Antwoord: Neen Hij, geenzins; maar Hij vertoornt Zich schrikkelijk beide over de aangeboren en wereldlijke zonden, en wil die door een rechtvaardig oordeel tijdelijk een eeuwiglijk straffen; gelijk Hij gesproken heeft: Vervloekt is een iegelijk, die niet blijft in al hetgeen geschreven is in het boek der wet, om dat te doen.
Adam als hoofd van het menselijk ras
Toen God het verbond sloot met Adam, deed Hij dat niet enkel met hem als individu, maar met hem als vertegenwoordiger van het hele menselijke geslacht. "Door de ongehoorzaamheid van één mens zijn zeer velen zondaren geworden" (Rom. 5:19).

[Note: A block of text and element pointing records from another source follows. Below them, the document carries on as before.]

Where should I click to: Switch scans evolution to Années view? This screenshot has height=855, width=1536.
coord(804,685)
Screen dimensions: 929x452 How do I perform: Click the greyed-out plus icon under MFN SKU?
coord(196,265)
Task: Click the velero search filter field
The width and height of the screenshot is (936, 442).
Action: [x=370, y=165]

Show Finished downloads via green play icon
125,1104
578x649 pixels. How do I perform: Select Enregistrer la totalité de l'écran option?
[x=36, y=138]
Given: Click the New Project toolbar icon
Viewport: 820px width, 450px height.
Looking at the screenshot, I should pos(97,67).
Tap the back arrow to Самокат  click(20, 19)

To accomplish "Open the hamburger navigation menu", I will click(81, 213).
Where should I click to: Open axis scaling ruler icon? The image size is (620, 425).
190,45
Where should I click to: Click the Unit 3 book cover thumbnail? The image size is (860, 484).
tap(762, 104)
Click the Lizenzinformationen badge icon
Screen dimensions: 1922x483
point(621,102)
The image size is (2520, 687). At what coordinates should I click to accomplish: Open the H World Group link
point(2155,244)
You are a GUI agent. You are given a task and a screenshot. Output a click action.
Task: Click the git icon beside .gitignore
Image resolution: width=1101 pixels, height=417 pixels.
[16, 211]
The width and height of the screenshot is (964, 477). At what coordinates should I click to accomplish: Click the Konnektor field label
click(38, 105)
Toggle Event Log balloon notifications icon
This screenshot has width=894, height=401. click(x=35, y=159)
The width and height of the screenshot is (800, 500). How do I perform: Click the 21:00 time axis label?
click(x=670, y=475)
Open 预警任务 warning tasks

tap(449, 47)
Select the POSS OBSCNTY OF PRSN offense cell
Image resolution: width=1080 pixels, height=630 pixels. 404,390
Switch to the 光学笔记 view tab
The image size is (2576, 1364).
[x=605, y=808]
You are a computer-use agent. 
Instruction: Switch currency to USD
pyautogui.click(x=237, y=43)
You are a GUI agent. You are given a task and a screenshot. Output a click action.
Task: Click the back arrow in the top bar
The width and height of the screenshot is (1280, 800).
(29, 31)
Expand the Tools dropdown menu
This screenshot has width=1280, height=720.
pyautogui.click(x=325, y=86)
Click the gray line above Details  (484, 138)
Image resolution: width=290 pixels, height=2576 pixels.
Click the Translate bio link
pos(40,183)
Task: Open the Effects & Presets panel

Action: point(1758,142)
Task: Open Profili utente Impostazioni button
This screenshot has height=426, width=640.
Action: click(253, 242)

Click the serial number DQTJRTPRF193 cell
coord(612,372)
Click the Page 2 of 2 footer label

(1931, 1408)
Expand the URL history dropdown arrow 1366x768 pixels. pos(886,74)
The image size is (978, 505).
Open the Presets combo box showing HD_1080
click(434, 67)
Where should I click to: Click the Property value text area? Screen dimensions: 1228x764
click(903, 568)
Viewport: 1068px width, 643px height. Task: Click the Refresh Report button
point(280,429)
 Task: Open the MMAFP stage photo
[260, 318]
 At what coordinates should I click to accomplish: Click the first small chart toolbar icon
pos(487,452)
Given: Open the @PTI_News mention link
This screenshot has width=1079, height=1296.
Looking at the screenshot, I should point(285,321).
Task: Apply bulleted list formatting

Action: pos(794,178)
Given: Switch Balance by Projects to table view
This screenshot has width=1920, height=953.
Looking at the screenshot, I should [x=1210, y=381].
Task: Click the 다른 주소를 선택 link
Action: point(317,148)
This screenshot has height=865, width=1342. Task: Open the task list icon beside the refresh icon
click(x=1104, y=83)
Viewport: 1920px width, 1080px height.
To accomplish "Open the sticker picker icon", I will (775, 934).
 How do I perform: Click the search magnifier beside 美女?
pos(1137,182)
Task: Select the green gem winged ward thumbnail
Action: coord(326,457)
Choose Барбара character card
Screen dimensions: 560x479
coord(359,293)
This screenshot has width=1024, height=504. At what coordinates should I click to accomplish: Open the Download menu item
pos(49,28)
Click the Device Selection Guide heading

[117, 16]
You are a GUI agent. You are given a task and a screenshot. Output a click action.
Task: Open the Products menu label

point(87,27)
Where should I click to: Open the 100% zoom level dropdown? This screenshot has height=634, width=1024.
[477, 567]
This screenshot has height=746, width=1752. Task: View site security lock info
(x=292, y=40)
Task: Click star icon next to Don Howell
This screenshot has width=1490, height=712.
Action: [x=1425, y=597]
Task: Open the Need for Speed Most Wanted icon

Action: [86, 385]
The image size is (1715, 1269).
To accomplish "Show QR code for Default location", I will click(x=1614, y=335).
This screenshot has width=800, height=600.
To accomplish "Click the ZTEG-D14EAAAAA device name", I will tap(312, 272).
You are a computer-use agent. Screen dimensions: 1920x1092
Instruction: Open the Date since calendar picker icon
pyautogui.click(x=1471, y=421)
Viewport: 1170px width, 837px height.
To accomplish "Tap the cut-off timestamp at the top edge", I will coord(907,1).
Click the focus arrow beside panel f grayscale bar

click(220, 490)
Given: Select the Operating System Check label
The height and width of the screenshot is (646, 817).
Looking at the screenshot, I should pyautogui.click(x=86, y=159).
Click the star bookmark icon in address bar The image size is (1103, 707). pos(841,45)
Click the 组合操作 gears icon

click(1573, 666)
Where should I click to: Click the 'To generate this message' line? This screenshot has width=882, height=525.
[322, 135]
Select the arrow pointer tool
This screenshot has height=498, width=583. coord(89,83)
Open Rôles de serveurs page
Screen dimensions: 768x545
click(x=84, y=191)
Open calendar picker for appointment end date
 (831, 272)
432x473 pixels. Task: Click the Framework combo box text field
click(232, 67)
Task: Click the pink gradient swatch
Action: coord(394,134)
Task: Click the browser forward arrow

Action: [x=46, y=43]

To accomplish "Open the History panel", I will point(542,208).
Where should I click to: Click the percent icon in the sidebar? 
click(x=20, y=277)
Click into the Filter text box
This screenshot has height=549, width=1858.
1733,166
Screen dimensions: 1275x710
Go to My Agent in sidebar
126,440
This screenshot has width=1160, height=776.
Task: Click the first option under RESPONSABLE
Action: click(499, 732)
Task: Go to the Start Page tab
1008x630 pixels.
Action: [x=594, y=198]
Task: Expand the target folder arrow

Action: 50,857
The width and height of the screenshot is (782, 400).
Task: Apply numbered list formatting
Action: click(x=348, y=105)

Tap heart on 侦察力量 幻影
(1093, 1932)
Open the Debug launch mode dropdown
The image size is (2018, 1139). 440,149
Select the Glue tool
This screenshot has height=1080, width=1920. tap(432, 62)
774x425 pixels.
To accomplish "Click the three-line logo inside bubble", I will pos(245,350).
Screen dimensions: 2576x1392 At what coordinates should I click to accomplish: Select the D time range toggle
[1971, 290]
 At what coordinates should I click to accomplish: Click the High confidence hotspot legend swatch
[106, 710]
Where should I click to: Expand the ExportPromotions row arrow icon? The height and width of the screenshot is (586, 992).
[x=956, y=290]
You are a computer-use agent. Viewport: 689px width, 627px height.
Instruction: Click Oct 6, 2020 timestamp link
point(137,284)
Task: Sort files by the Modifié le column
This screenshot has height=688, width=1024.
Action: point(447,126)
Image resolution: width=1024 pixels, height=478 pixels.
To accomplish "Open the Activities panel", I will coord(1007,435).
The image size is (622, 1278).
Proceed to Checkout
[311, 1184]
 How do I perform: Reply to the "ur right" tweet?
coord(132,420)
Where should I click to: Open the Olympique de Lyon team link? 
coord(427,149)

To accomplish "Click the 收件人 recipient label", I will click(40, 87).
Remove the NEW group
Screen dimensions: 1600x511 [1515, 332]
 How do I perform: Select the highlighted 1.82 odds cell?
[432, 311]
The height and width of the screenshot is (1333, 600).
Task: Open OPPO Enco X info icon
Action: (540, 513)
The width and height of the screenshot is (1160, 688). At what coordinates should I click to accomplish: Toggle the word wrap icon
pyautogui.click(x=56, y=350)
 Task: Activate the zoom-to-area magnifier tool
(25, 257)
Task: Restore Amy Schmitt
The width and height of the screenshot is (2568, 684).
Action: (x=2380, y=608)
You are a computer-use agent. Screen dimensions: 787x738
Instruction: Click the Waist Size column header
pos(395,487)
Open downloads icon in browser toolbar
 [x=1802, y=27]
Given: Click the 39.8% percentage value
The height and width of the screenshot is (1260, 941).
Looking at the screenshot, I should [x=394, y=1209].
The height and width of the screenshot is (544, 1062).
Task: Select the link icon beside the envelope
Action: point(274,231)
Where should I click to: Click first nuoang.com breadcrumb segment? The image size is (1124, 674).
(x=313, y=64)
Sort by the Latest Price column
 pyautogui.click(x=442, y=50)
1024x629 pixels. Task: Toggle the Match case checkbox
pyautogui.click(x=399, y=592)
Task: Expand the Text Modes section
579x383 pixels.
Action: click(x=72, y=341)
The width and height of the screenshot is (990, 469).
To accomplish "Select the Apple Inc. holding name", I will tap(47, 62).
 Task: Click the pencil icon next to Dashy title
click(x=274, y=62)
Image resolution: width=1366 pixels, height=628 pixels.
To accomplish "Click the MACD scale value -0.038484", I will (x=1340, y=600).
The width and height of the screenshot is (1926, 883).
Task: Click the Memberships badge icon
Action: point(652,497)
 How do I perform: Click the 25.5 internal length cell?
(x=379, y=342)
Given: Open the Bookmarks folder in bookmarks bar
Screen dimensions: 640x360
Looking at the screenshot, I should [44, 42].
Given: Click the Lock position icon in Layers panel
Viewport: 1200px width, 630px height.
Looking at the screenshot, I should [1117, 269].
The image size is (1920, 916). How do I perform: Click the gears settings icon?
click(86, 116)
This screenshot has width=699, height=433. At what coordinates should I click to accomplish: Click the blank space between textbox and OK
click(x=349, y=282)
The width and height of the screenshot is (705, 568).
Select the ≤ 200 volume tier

Adam was als de stam van een boom: al zijn nakomelingen zijn als takken aan dezelfde boom. Allen die uit hem voortkomen zijn deel van zijn natuur. Daarom vraagt Job: "Komt ooit een reine uit een onreine?" (Job 14:4). De enige uitzondering is Jezus Christus, die niet door gewone generatie is geboren, maar ontvangen werd door de Heilige Geest en geboren uit een maagd (Lukas 1:35).
Maar... was het ook onze zonde?
Sommige mensen zeggen: "Maar ik was er toch niet bij in Eden? Waarom zou ik verantwoordelijk zijn voor iets wat een ander deed?" Dat is een begrijpelijke vraag. En toch zegt de Schrift dat wij allen in Adam gezondigd hebben (Rom. 5:12). Dat komt omdat Adam handelde als ons vertegenwoordigend hoofd. Zoals een koning een heel volk kan meesleuren in oorlog door één besluit, zo bracht Adams keuze gevolgen voor allen die bij hem horen.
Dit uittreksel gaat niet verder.